### Text passage
When al-Qaeda's plans to bomb the American Stock Exchange in New York recently came to light, Homeland Security Chief Tom Ridge raised the alert level to orange and barricades went up around financial institutions. Then the public learned that Ridge based the new alert on three-year-old information. Within days, the Bush administration was scraping egg off its face.

Politics aside, these two scenarios show the stark difference between giving citizens information that enables them to act and information that leaves them confused and fearful. It also reveals the limitations of grafting a domestic crime-fighting tactic like Neighborhood Watch onto the problem of international terrorism.

Yet, that's exactly what's happening to the decades-old volunteer crime prevention strategy most people recognize from the signs featuring a large eyeball and the warning that "suspicious activities will be reported to police." This fall, the National Crime Prevention Council plans to train Neighborhood Watchers to include in their definition of "suspicious activities" anything that could be linked to terrorism.

Both George Bush and John Kerry include Neighborhood Watch in their arsenal of weapons against al-Qaeda. Bush brought the Watch under the Homeland Security umbrella after 9/11 and granted the National Sheriffs Association almost $2 million in 2003 to expand the list of registered Watch groups. Kerry and running mate John Edwards have also called for raising the number of Watches. Campaigning in Colorado, Kerry said that since Americans already use the approach to protect themselves against vandals or burglars, they might also apply it against terrorists.

Civil libertarians are quick to warn against turning neighbors into snitches based on racial or ethnic profiling. But the deeper flaw in both Bush and Kerry's approach is a basic misunderstanding of the real genius of Neighborhood Watch: It works best as a grassroots, citizen-led effort, not as a top-down federal program.

From its inception in the late 1960s, the concept represented a shift away from citizens being passive recipients of government services and police protection to neighbors taking charge of their own security as local units independent of police control. In 1972, "Neighborhood Watch" was officially born when the National Sheriffs Association institutionalized it. That's when the talk of neighbors as the "eyes and ears" of police became more common, and citizens became adjuncts to law enforcement -- not directors of it.

Nevertheless, the two basic insights that gave birth to the Watch and underpin it remain: The police can't do the job alone, and an organized community where neighbors look out for each other is harder to victimize than one where individuals are isolated and fearful. With an average of 2.4 police per 1,000 residents in the U.S, it's obvious that a couple of officers in a patrol car can't possibly keep hundreds of people safe unless somebody else pitches in. When ordinary people do pitch in, they form bonds with each other, and it's those relationships -- not just reporting to police -- which actually deter crime.

### Data block
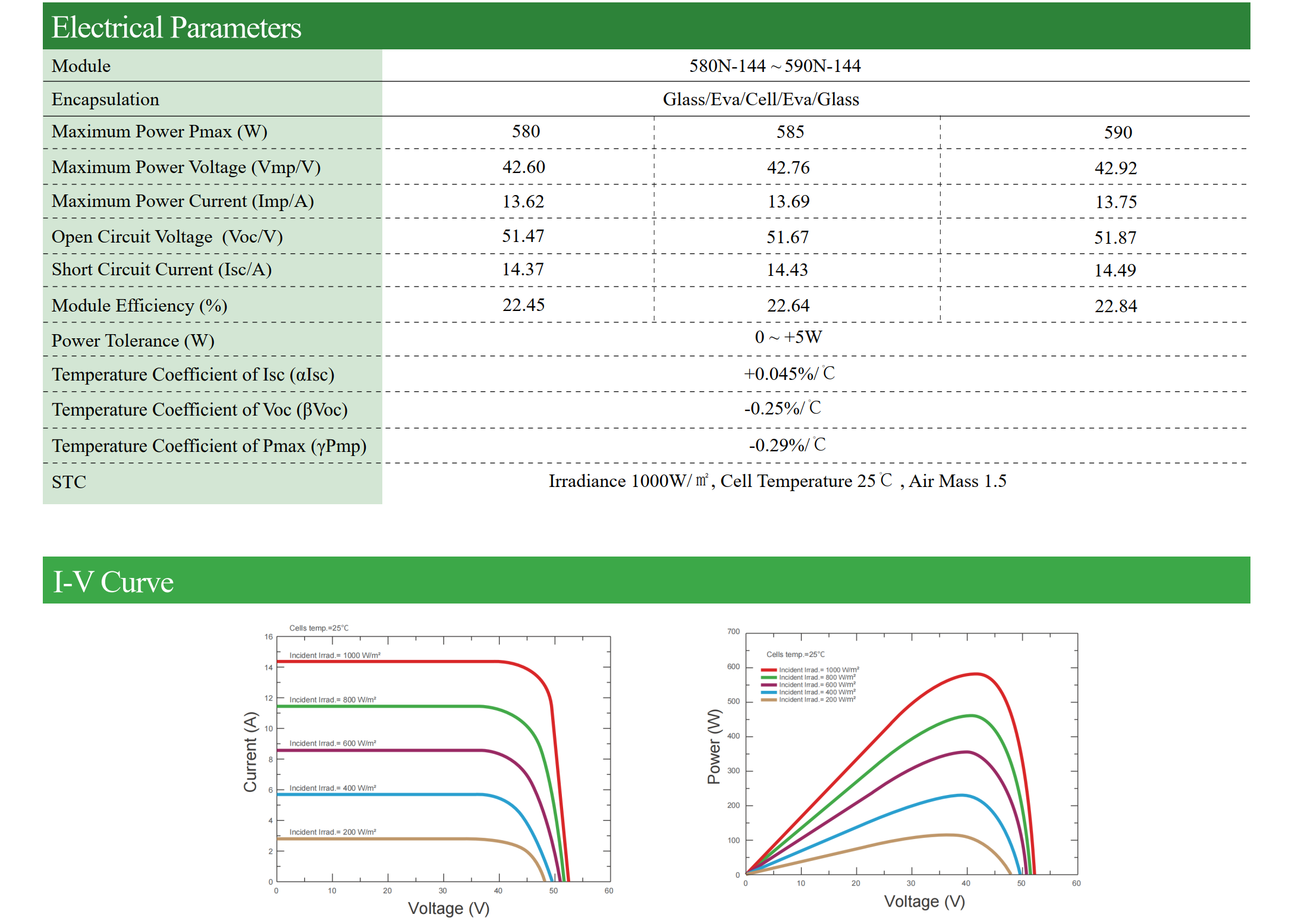Viewport: 1301px width, 924px height.
Task: Click the -0.29%/°C Pmax coefficient value
Action: 787,445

### Instruction 1
In the Neighborhood Watch text, swap "international terrorism" for "global terrorism" and give the passage again, starting at "Politics aside, these" and ending at "of international terrorism.".
### Instruction 2
Recast the paragraph of the Neighborhood Watch text that begins "Both George Bush and John Kerry" as a short bulleted list, keeping its main facts.
The data has no connection to the text.

### Exercise response 1
Politics aside, these two scenarios show the stark difference between giving citizens information that enables them to act and information that leaves them confused and fearful. It also reveals the limitations of grafting a domestic crime-fighting tactic like Neighborhood Watch onto the problem of global terrorism.

### Exercise response 2
- Both Bush and Kerry count Neighborhood Watch among their weapons against al-Qaeda.
- Bush placed the Watch under Homeland Security after 9/11.
- In 2003, Bush granted the National Sheriffs Association almost $2 million to expand the list of registered Watch groups.
- Kerry and running mate John Edwards have called for more Watches.
- Campaigning in Colorado, Kerry said Americans already use the approach against vandals and burglars, so they might also apply it against terrorists.